Paul Ryan Wants To Preserve His Work/Family Balance While Making It Harder For Poor Parents

After Republicans in the House have spent weeks scrambling to find a new speaker to unite behind, Rep. Paul Ryan (R-WI) is finally saying he might run, but under a number of conditions. One of those conditions is that the time he currently spends with his wife and children be preserved even if he assumes a more demanding job. “I cannot and will not give up my family time,” he said.

Ryan has three young children who live in his hometown of Janesville, Wisconsin with his wife Janna Ryan, and he travels back every weekend to spend time with them. By continuing this tradition, he may have to forego some speaker duties, like traveling the country to raise money for the party. His demands may do a credit to parents across the country by making visible the challenge of juggling jobs and children.

But while Ryan seeks to preserve his own balance between his work and his family, he’s pushed policies that would make doing so more difficult for others, particularly poor parents.

Ryan has put forth a number of budgets and policy proposals that call for deep spending cuts. Some of those cuts take aim at an important tool for poor parents: child care subsidies. The sky-high cost of child care in the U.S. can dwarf a parent’s income, particularly a low-income parent. Child care subsidies help defray that cost, allowing a parent to find a place to leave their children while going to work and knowing that they don’t have to rely on family members or unsafe, unstable arrangements. Without them, however, poor parents can face a tough choice between continuing to work and simply staying home because the cost is too high.
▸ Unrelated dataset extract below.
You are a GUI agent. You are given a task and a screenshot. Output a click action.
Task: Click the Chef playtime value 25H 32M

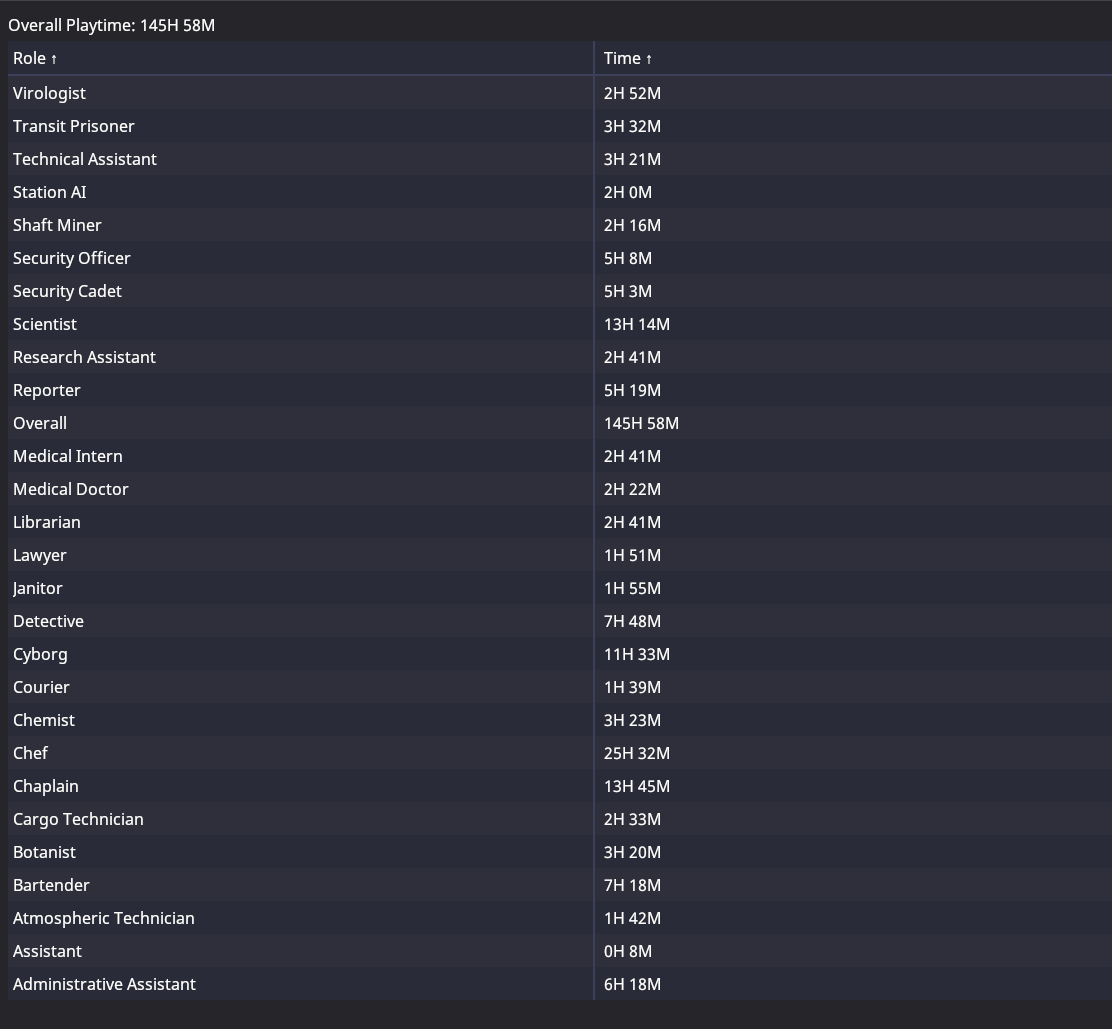point(636,753)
At the same time, however, he’s often said that more poor people need to be in the workforce and combat what he sees as a “culture problem” where they don’t value work. He has often cited the welfare reform enacted in the 1990s as a model of success. But by imposing incredibly strict work requirements in the name of forcing more poor people to work, the changes ensured that people who rely on cash benefits, mostly poor, single mothers, have had to hunt down any kind of job to stay enrolled. That can quickly eat into their work/family balance and take them away from time they may have spent raising their children. Today, any poor mother who needs welfare but also wishes to spend time at home raising her children will find it tough to do so.

Ryan is fortunate to have a job where he has the power to demand time to go home and be with his children. But for the rest of the country, no one is guaranteed paid time off for illness, holidays, vacation, or the arrival of a new child. Even the weekend he uses to be with his family is not uniformly protected by law. Without paid family leave, many mothers end up back at work just weeks after giving birth. Without paid sick leave, parents can’t take time away from their jobs to care for their children if they get sick.

Ryan’s statements are noteworthy for making explicit the conflict that can arise between work and family and for a father taking a stand to keep his job from cutting into the time he spends parenting. That burden still usually falls on women. More than 40 percent of mothers have cut back on work to care for family and 39 percent have taken a significant amount of time off; just 28 and 24 percent of fathers, respectively, have done the same.

Ryan is also lucky to be a man making these demands. Far more women than men say being a working parent has made it harder to advance in their careers. That’s because women are seen as less competent and committed as soon as they become mothers. Fathers, on the other hand, get rewarded.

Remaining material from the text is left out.